Wednesday, 2 March 2016
Posted 25th February 2016 in Partners in Care
The Health Quality & Safety Commission’s three-step model for better health literacy is being used to improve health literacy in Dunedin.
The model is an important tool used at free health clinics established by a group of clinical staff from the University of Otago’s school of pharmacy, which are having a positive impact on students and the Dunedin community by teaching health literacy skills.
The pharmacy clinics are an important opportunity for students to see the impact of low health literacy in a teaching environment, while giving Dunedin residents the opportunity to understand their health and any medicines they are taking.
Commission medication safety specialist, Beth Loe, says it’s important health professionals understand the effect low health literacy can have on patients. This can include higher rates of hospitalisation, poorer outcomes and reduced ability to manage long-term conditions and communicate with health professionals.
“It’s important students get hands-on experience in a community setting to see how low health literacy can affect patients and learn to communicate information in a way the patient understands,” says Mrs Loe.

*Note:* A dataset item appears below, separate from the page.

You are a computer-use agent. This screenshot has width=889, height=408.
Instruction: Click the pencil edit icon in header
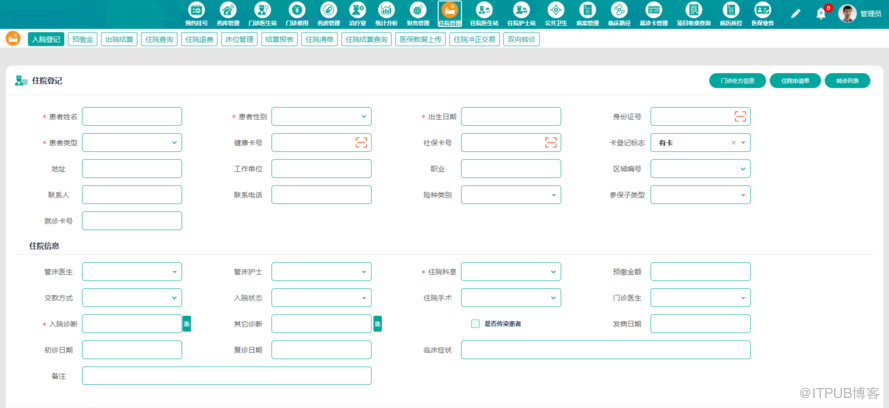pos(796,13)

“Having the skills to communicate so patients understand their medicines and why they’re taking them is crucial. These clinics are an innovative way for students to gain hands-on experience. It’s a wonderful learning opportunity.”
Patients are encouraged to bring all of their medicines and supplements to the clinic where they can discuss any concerns, check which medicines are being taken and why, identify possible medication errors and make sure medicines are being taken as prescribed.
The clinics were run in 2014 and 2015 with funding from Ako Aotearoa and the University is looking at ways to continue them in 2016.
The Commission’s three-step model for better health literacy was developed during a pilot project in pharmacies. The model teaches health professionals the skills required to improve patients’ health literacy in three simple steps: find out what people know, build health literacy skills and knowledge, check you were clear (and if not, go back to step 2).
Three steps to better health literacy – a guide for health professionals contains the three-step model and is available on the Commission website.
A full report on the results of the University of Otago study Medicines clinic: A novel learning opportunity for understanding health literacy reports clinic outcomes over one year. It is available to download from the Ako Aotearoa website.